Schiller auf dem Klo: Sturm und Drang gegen Dunkelheit und Kälte
Wenn man sich darauf einlässt, ist Berlin noch für eine künstlerische Überraschung gut. Nach drei Stunden Theater schmerzen die Glieder aber doch etwas.
A nfang: Schon allein die Location hatte uns überzeugt, heute Abend ins Theater zu gehen: das ehemalige Klo am Viktoriapark. Dort soll heute eine freie Interpretation von Schillers „Die Räuber“ aufgeführt werden. Von der jungen Truppe des NIE-Theaters, die die ehemalige Bedürfnisanstalt vor anderthalb Jahren zu einer ihrer Bühnen umgebaut hat.
„Teile von dem Kollektiv haben vor ein paar Jahren auch mal das alte Gebäude der Ernst-Busch besetzt“, erzähle ich dir, weil ich es ziemlich cool finde, wenn in dieser fast durchkommerzialisierten Stadt Kulturleute versuchen, Konventionen zu durchbrechen und Räume zurückzuerobern.
Aber jetzt stehen wir erstmal zusammen mit etwa dreißig anderen Theatergängern vor der steinernen Toiletten-Mauer und verschlossenen Türen, wenige Meter entfernt von einer modernen öffentlichen Toilette und am Fuße des Nationaldenkmals für die sogenannten Befreiungskriege.
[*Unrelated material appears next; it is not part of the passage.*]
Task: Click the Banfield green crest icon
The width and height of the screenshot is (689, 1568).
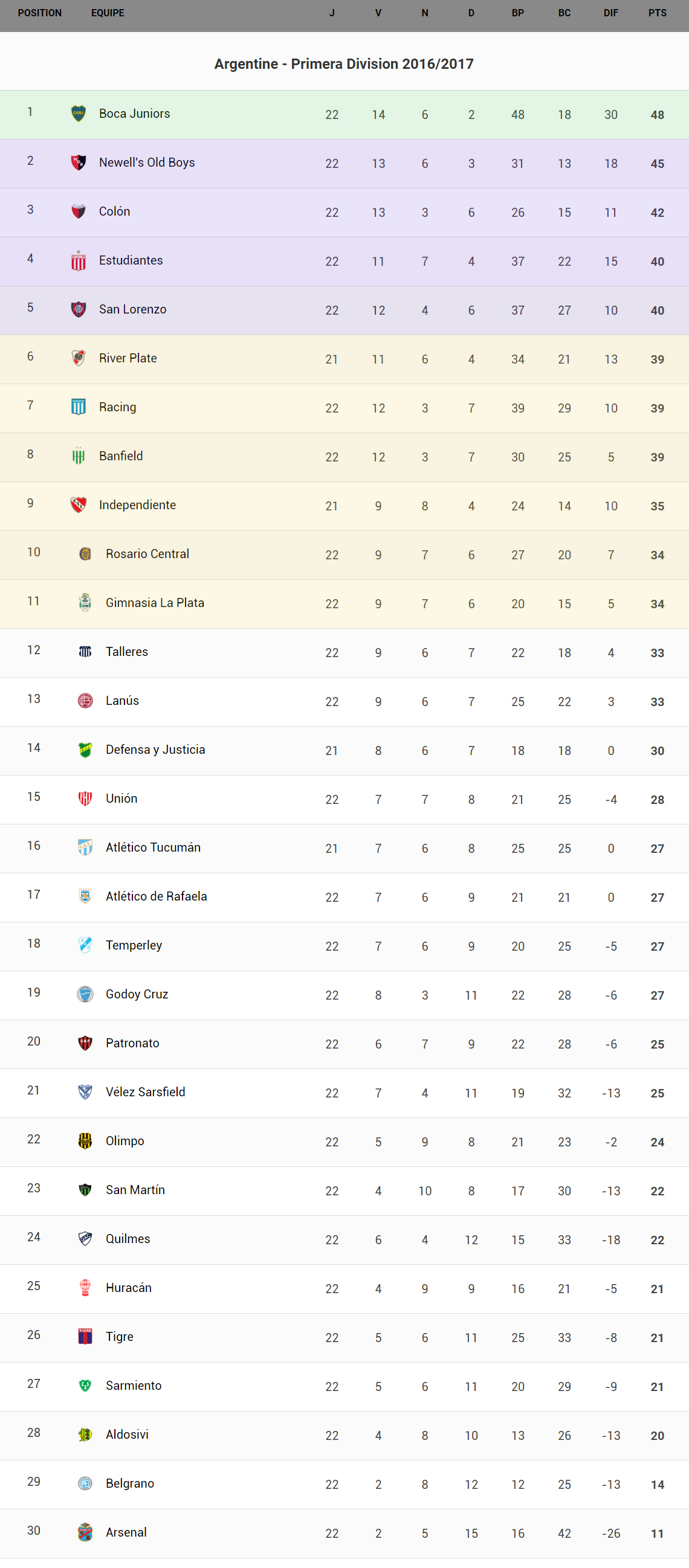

Ein bisschen Sturm und Drang, denke ich mir, ist wohl genau das richtige gegen Dunkelheit und kalten, andauernden Nieselregen. Außerdem gibt es Handwärmer (Du: „Was für eine unnötige Umweltverschmutzung.“) und den ersten Glühwein des Jahres (Ich: „Wenn’s sein muss, aber eigentlich mag ich so’n süßes Zeug nicht.“). Und eine Art Vorwarnung: das Stück geht drei Stunden, ohne Pause.
Alles nur Theater
Es beginnt. Draußen auf dem Bushalte-Dach. Meta, kapitalismuskritisch und auf Englisch. Eine dubiose Bank soll in den Klo-Räumen ihre Geldwäsche betreiben, der schlecht laufende Blumenladen davor soll das beweisen. Ganz kurz bekommt das Ganze Agitprop-Theater-Vibes. „Where is the money?“, skandieren wir zusammen, was auch gar nicht schwerfällt in diesen Zeiten. Es folgt ein Vortrag von der Balustrade über dem Lokus: „Der Handschuh“ von Schiller natürlich. Es sei ja alles nur Theater hier und das wolle man uns jetzt beweisen. Wir dürfen rein in den Raum und sitzen fast schon mitten auf der Bühne, über uns (zum Glück) ein Heizstrahler.
Fast schon unerträglich lange schauen wir zunächst der Familie Moor bei der wortwörtlichen Geldwäsche zu: beim Einweichen, Schrubben, an die Wäscheleine hängen, wieder Abhängen, Zählen. Eieruhren klingeln, und besonders Amalia, mit gepflegtem Vollbart und selbstgebastelten pinken Moonboots-Attrappen, schrubbt fleißig und mit voller Inbrunst die Scheine am Waschbrett.
Auch sie wird das Stück nicht überleben, aber das wissen wir ja. Es geht schließlich um Schillers „Die Räuber“, die Geschichte zweier ungleicher Brüder – Franz und Karl Moor – die man noch heute spielen kann, ohne dass sie aus der Zeit gefallen wirkt. Vor allem, wenn man sie so inszeniert, wie das NIE-Kollektiv es heute tut.
Tschechows Prinzip
Der Raum ist voll mit Requisiten, die alle brav, aber gekonnt nach dem Prinzip Tschechows eingesetzt werden: „Wenn du im ersten Akt eine Pistole an die Wand gehängt hast, dann soll sie im nächsten abgefeuert werden. Ansonsten hänge sie nicht dort hin.“
Es geht sogar darüber hinaus. Nicht nur die Requisiten haben alle ihre Verwendung, nein, sogar alle Räumlichkeiten, die der kleine Raum zu bieten hat, werden genutzt. Und auch die außerhalb des Raumes. Immer wieder verlagert sich die Szenerie auch draußen, auf die Straße vor dem Klo. Wir bekommen davon die Live-Aufnahmen auf zwei alten Fernsehern gezeigt.
Am Ende wird dann sogar noch der Vater durch eine Klappe unter den Stühlen der Zuschauer geführt und in den Keller gesperrt. Wo er dann vor seinem – Achtung, jetzt wirds etwas zu gewollt – Hakenkreuz-Altar singt. Trotz aller komischen Elemente, am Ende schimmert doch etwas der moralisch erhobene Zeigefinger Bertolt Brechts durch.
Und nach drei Stunden Sitzen schmerzen die Glieder dann doch etwas. Aber das war es wert. Manchmal ist Berlin doch noch für die ein oder andere künstlerische Überraschung zu haben, denke ich mir. Während wir durch den Bergmannkiez und an seinen Schickimicki-Bars vorbei zur U-Bahn laufen. Ende.